Toda a sua vida Maria permaneceu oculta; por isso o Espírito Santo e a Igreja a chamam Alma Mater – Mãe escondida e secreta.1 Tão profunda era a sua humildade, que, para ela, o atrativo mais poderoso, mais constante era esconder-se de si mesma e de toda criatura, para ser conhecida somente de Deus.
Para atender aos pedidos que ela lhe fez de escondê-la, empobrecê-la e humilhá-la, Deus providenciou para que oculta ela permanecesse em seu nascimento, em sua vida, em seus mistérios, em sua ressurreição e assunção, passando despercebida aos olhos de quase toda criatura humana.
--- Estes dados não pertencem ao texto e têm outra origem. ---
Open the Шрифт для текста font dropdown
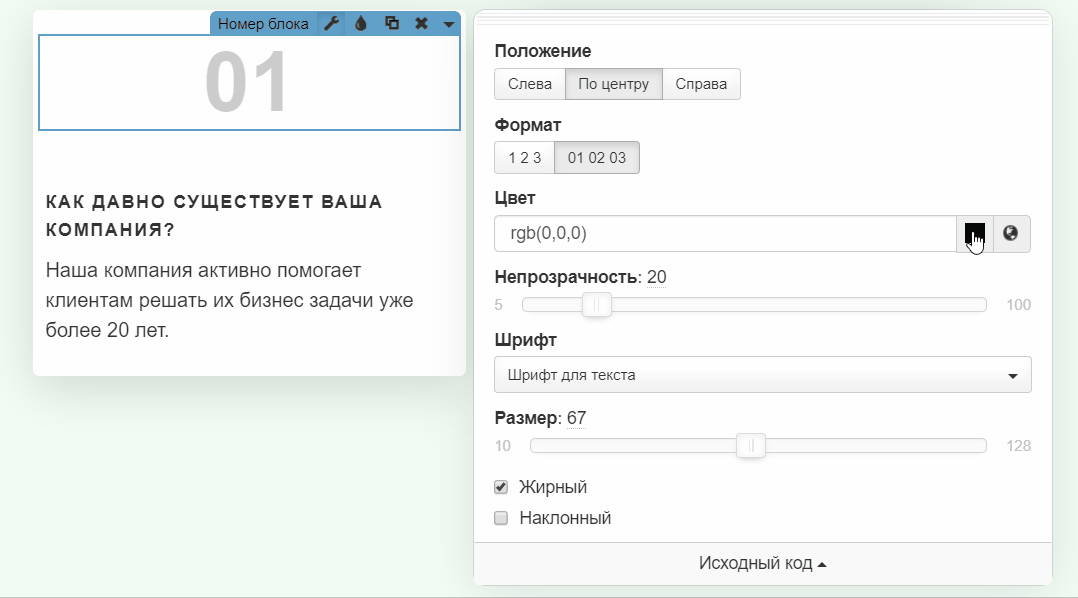Image resolution: width=1078 pixels, height=598 pixels. (x=762, y=375)
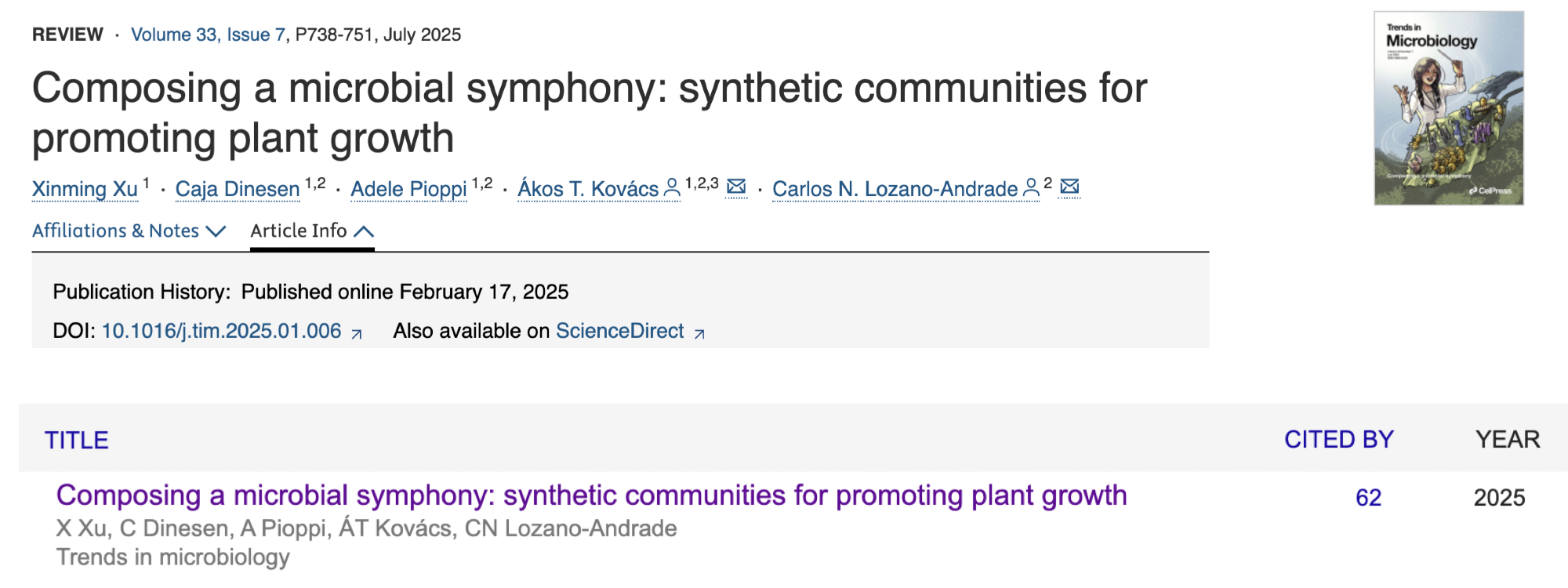Open the purple scholar result title link

click(x=591, y=495)
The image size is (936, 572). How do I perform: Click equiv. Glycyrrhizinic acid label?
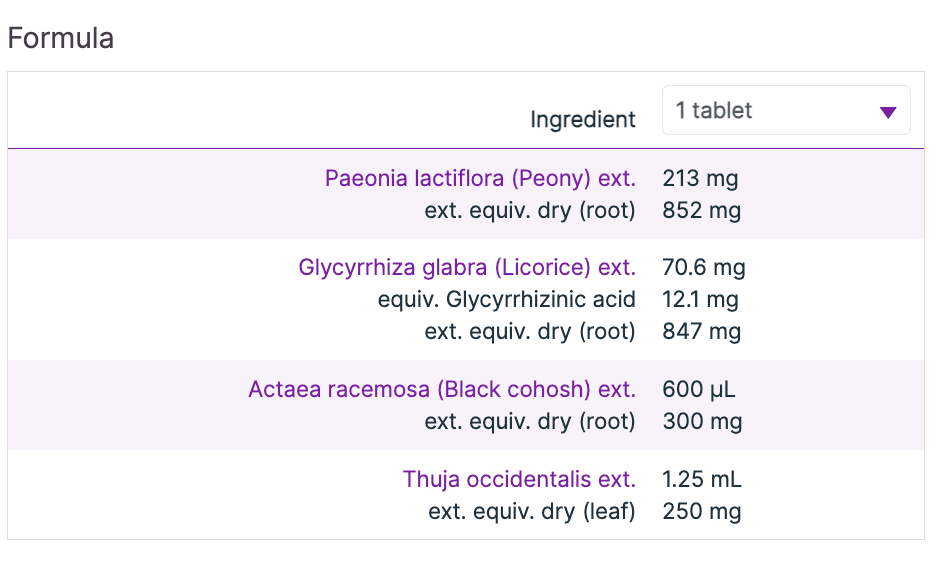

Seus próprios parentes não a conheciam; e os anjos perguntavam muitas vezes uns aos outros: Quae est ista?… – Quem é esta? (Ct 3, 6; 8, 5) pois que o Altíssimo lha escondia; ou, se algo lhes desvendava a respeito, muito mais, infinitamente, lhes ocultava.
Deus Pai consentiu que jamais em sua vida ela fizesse algum milagre, pelo menos um milagre visível e retumbante, conquanto lhe tivesse outorgado o poder de fazê-los. Deus Filho consentiu que ela não falasse, se bem lhe houvesse comunicado a sabedoria divina. Deus Espírito Santo consentiu que os apóstolos e evangelistas a ela mal se referissem, e apenas no que fosse necessário para manifestar Jesus Cristo. E, no entanto, ela era a Esposa do Espírito Santo.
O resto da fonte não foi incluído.